* CHALLENGE
Can you format the stretch of entries from the line containing "The image size is (1920, 1080). Describe" through the line containing "(463, 651)." as a numbered list, leaving out blank lines?

[START OF INFORMATION SUPPLIED]

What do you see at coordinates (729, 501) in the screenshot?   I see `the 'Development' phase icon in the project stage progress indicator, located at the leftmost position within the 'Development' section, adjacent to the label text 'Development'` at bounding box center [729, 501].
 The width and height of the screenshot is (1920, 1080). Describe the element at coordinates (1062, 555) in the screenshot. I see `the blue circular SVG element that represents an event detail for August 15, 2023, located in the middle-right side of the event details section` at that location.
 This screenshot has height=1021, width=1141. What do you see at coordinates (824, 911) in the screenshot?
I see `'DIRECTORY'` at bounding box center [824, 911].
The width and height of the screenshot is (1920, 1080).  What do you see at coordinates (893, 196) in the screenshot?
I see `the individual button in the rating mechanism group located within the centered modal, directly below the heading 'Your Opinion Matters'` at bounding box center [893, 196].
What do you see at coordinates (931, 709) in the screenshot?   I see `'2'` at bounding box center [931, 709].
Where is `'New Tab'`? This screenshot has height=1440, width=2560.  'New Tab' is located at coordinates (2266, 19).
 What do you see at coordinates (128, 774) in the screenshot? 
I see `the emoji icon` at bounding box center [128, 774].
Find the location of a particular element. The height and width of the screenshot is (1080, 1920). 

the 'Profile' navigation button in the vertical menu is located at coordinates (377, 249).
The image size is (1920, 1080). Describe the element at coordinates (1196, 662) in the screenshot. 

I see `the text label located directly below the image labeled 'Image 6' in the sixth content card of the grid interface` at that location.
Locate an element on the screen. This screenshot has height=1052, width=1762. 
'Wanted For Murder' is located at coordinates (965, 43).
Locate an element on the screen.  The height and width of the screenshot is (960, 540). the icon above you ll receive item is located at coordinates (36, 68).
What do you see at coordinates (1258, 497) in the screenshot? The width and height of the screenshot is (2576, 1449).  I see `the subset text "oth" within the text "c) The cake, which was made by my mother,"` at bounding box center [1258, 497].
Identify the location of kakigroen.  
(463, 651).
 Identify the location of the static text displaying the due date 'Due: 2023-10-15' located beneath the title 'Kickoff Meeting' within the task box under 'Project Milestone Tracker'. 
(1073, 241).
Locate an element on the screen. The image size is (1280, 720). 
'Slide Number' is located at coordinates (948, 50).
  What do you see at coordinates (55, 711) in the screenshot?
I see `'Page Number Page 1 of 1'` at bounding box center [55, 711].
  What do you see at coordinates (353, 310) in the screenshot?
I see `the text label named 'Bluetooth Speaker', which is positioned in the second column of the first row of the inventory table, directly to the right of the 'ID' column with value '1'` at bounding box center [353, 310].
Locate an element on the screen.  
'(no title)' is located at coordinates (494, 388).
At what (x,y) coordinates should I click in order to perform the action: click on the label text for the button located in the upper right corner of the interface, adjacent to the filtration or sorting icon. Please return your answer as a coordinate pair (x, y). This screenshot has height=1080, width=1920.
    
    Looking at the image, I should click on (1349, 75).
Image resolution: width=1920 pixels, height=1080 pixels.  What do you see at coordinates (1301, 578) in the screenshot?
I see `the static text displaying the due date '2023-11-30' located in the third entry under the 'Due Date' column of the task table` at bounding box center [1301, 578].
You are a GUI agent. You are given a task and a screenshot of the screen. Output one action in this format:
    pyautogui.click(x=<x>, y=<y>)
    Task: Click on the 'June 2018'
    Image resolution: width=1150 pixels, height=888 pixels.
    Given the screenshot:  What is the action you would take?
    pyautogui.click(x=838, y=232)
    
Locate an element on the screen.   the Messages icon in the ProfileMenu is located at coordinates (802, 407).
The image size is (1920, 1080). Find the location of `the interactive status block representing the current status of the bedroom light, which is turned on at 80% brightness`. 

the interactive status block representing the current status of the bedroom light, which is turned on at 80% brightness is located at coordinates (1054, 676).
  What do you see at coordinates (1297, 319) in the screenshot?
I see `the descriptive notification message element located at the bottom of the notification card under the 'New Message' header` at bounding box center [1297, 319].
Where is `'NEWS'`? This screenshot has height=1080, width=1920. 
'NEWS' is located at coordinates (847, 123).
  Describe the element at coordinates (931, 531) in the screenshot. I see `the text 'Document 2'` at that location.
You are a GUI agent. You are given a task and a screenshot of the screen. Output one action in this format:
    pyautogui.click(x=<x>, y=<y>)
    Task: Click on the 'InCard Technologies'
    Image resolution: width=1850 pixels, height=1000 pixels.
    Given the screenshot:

[END OF INFORMATION SUPPLIED]

* THE OUTPUT
1. The image size is (1920, 1080). Describe the element at coordinates (1196, 662) in the screenshot. 
2. I see `the text label located directly below the image labeled 'Image 6' in the sixth content card of the grid interface` at that location.
3. Locate an element on the screen. This screenshot has height=1052, width=1762. 
4. 'Wanted For Murder' is located at coordinates (965, 43).
5. Locate an element on the screen.  The height and width of the screenshot is (960, 540). the icon above you ll receive item is located at coordinates (36, 68).
6. What do you see at coordinates (1258, 497) in the screenshot? The width and height of the screenshot is (2576, 1449).  I see `the subset text "oth" within the text "c) The cake, which was made by my mother,"` at bounding box center [1258, 497].
7. Identify the location of kakigroen.  
8. (463, 651).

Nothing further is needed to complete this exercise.